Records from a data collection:
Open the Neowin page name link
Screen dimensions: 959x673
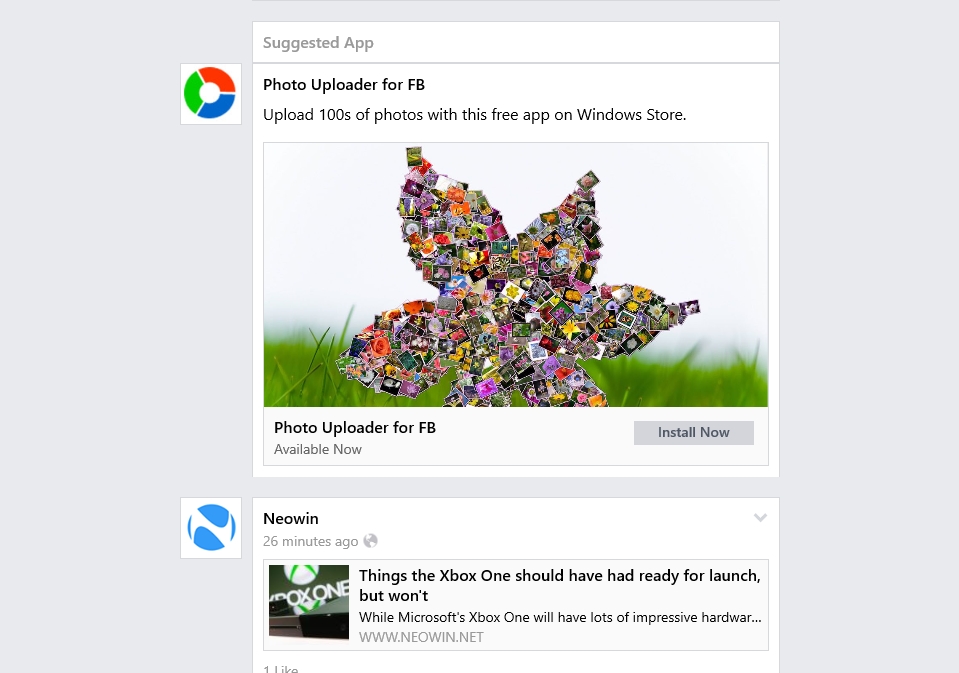291,518
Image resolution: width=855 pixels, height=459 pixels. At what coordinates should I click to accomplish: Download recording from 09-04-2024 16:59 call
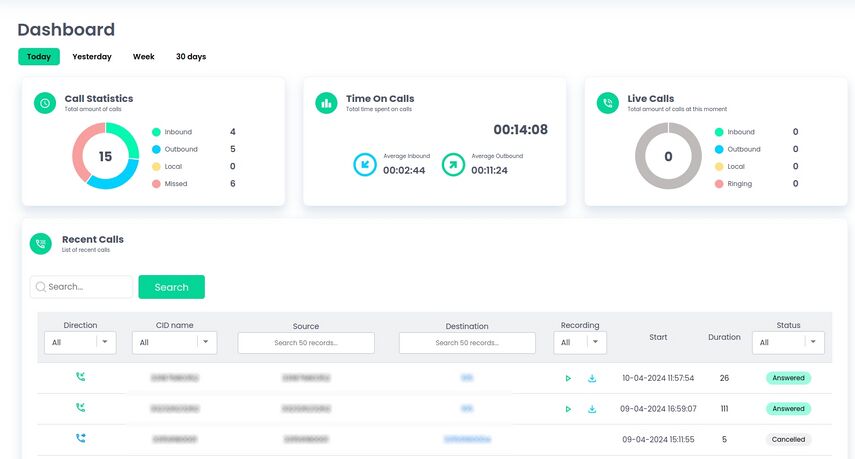click(592, 409)
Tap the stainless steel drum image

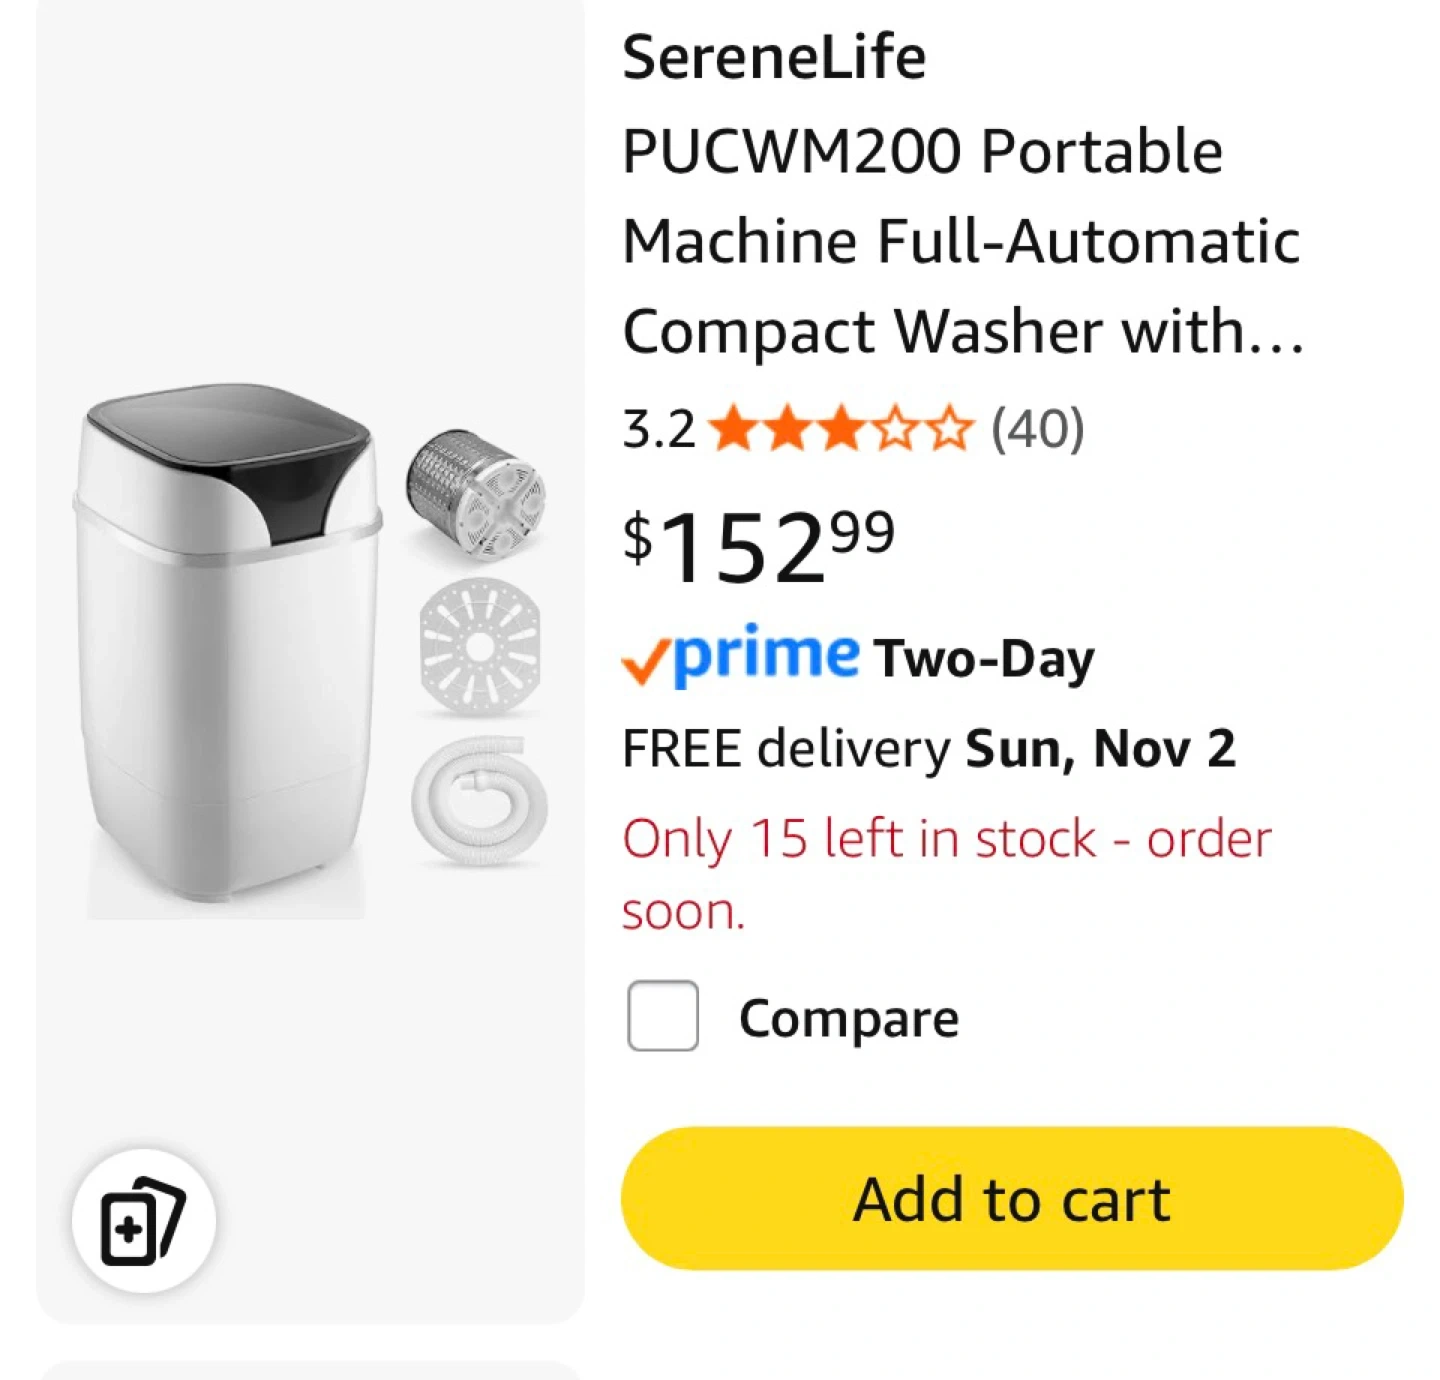tap(476, 493)
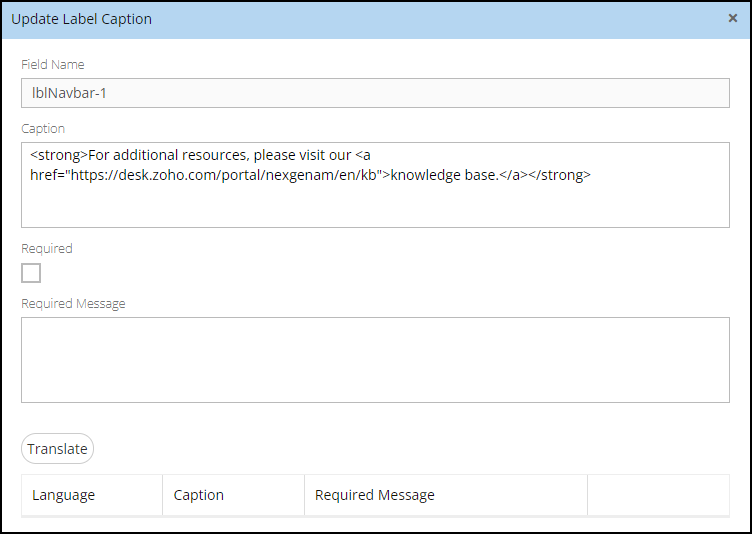This screenshot has width=752, height=534.
Task: Click the Field Name label
Action: (53, 64)
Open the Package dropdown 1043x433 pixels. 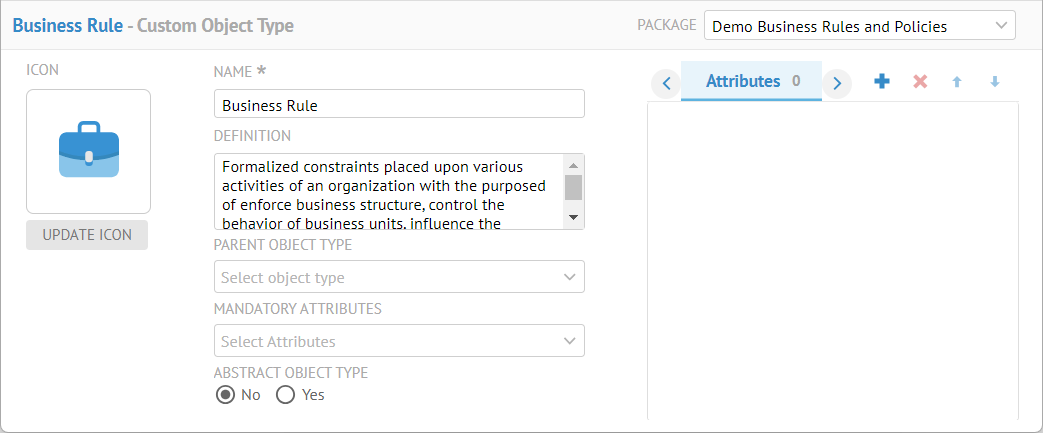(859, 26)
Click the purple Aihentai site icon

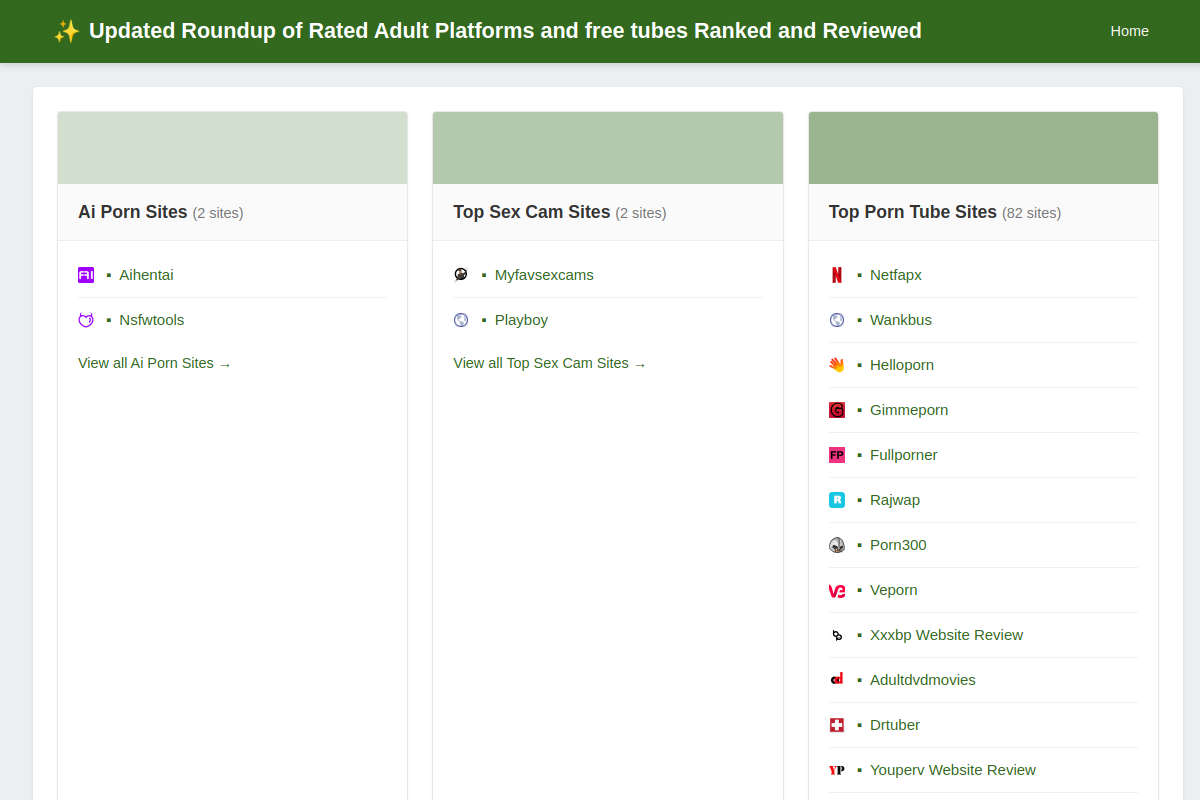coord(86,275)
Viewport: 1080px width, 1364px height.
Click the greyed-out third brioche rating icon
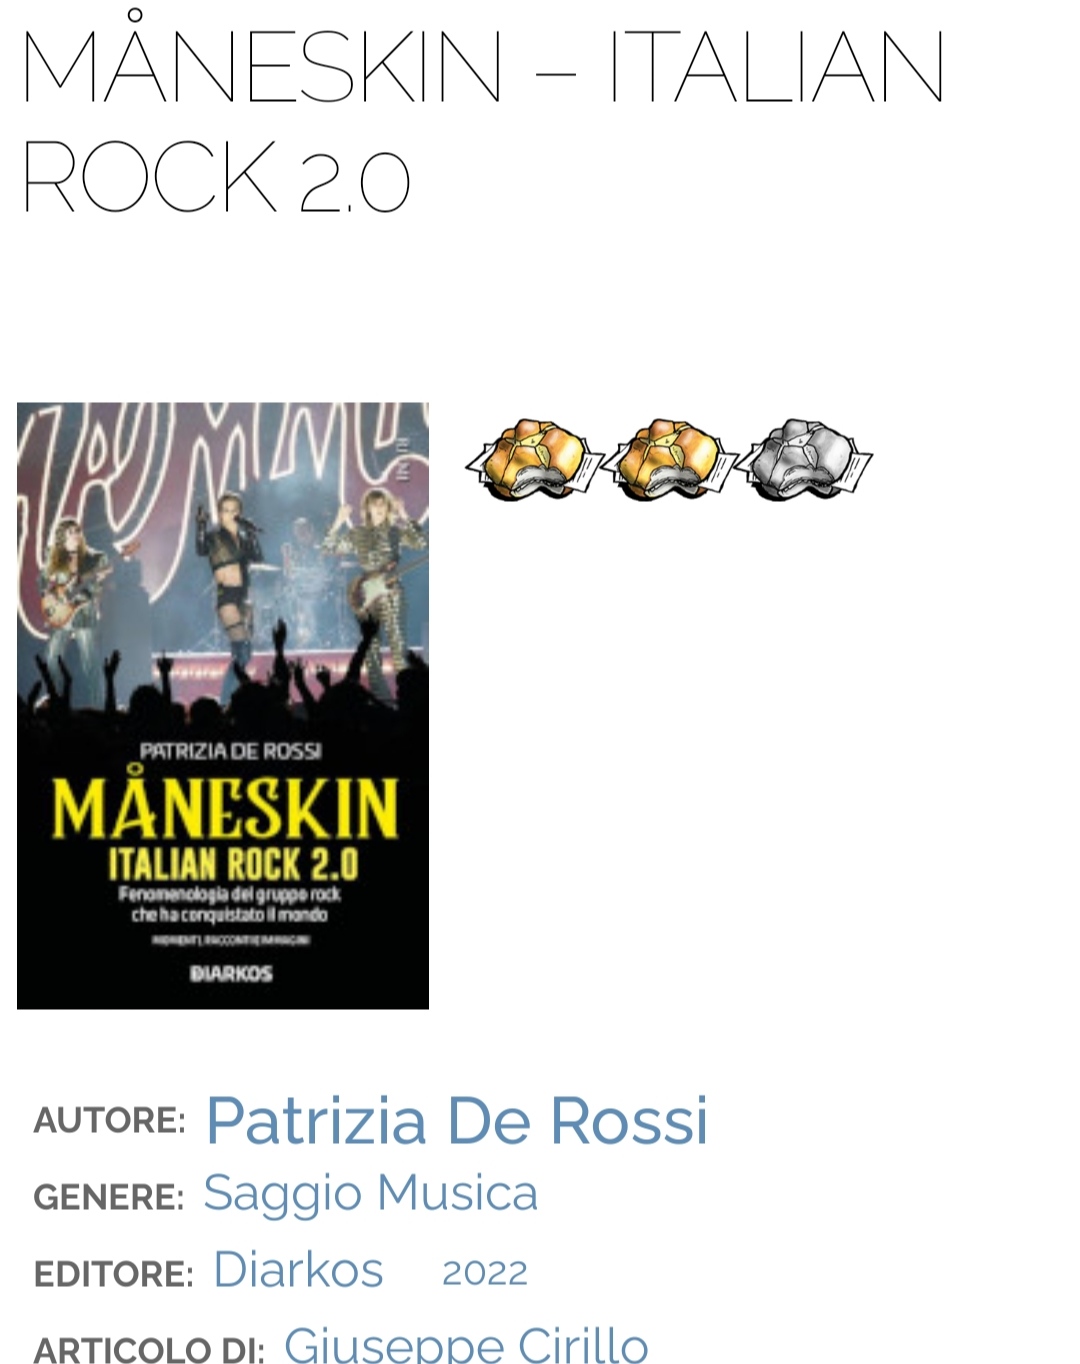click(805, 459)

#### The problem:
From the line holding "Click the purple Aihentai site icon" down to the final line of the entries above, print every line exactly. Pictures do not go in.

#### Response to this exercise:
Click the purple Aihentai site icon

coord(86,275)
Viewport: 1080px width, 1364px height.
Click the greyed-out third brioche rating icon
click(805, 459)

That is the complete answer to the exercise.